Thanks to the GAO audit of the Fed – an audit which it vigorously resisted – we know that Barclays was the fifth largest recipient of emergency loans. Bailout loans for Barclays came to $868 billion. That means that Barclays probably made billions off the reduced interest rate alone, courtesy of the American people.

Those loans were granted between December of 2007 and July 2010. That means the Fed was doling out billions to Barclays after it learned that the bank was lying about its LIBOR rates.

How much did the Fed know about the other banks under investigation, which it was also propping up?

Self-Policing Perps

Self-reported LIBOR figures aren’t the exception, they’re the rule. Deregulation and political decision-making let the banks “police themselves” in a number of areas. The Bush/Ashcroft Justice Department reduced oversight efforts and began “trusting” banks to report their own illegal behavior. The Obama/Holder DoJ has continued that practice.

Banks only “self-report” when, as seems to be the case with Barclays, the evidence is about to come out in other ways. Then, like Barclays, they”volunteer” limited evidence to the Justice Department in return for a promise they won’t be prosecuted.

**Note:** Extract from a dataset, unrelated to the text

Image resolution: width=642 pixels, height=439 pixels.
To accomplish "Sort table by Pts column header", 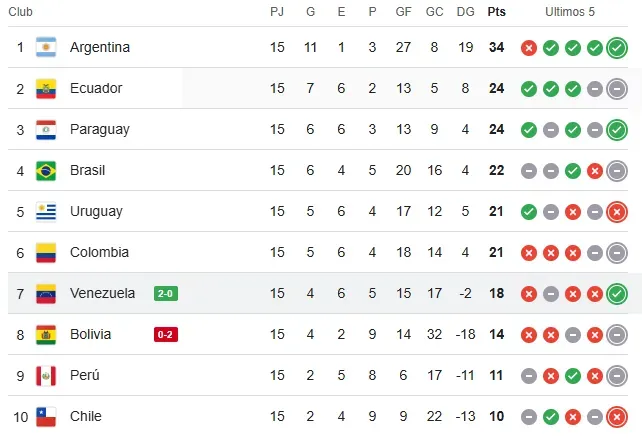I will pos(496,12).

That’s right: The Obama Justice Department promised not to prosecute anyone in the Barclays case.

When commentators say that there’s no evidence of criminal wrongdoing in the LIBOR case, that just means the banks haven’t volunteered any. But then, why would they?

Barclays just paid nearly half a billion dollars in fines, and its CEO and Board Chair stepped down. But nobody knows the real extent of their wrongdoing, because they’re still relying on Barclays to tell the truth.

Imagine what its executives must know to agree to a deal like that.

Buy-Partisanship

The moral decay extends to the Republican Party, whose servility toward dishonest bankers would make a Tammany Hall boss blush. (Remember “Washington exists to serve the banks, not the other way around“?)

It also extends to the many officials in Administrations of both parties who keep trading their Washington authority – and the way they use it – for the riches they know they’ll earn on Wall Street once they leave. And there’s increasing suspicion that it extends to the Justice Department, which has refused to prosecute bankers for fraud in the face of overwhelming evidence.

The White House’s opportunity to convince a skeptical public otherwise won’t last much longer.

Money Talks

Sure, bankers know the Democrats will regulate them somewhat more than the Republicans will. That annoys them no end. But they also expect top Administration officials to work for them someday (see “Orzsag, Peter” or “Summers, Larry”). They’ll be joking and smiling with golf partners they’ve enriched – partners like Bill Clinton – this weekend.

The President and the Treasury Secretary have been signalling to bankers that they’re off the hook for criminal charges. In fact, the President described Jamie Dimon as “one of our smartest bankers” even as Dimon came perilously close to admitting investor fraud in Senate testimony – close enough to trigger an immediate SEC investigation.

But then, politicians depend on campaign cash from big Wall Street donors. And the biggest donors of all run the mega-banks.

The Gulfstream Gang

Leading bank executives gather each year for the Davos conference on international finance. A government committed to enforcing its laws would have posted agents at executive airports to arrest a few as their private Gulfstream and Lear jets arrived from Switzerland.

Each and every major bank CEO presides over an organization whose employees have engaged in repeated criminal acts, even as they signed legally-binding documents saying they had personally implemented effective anti-fraud procedures.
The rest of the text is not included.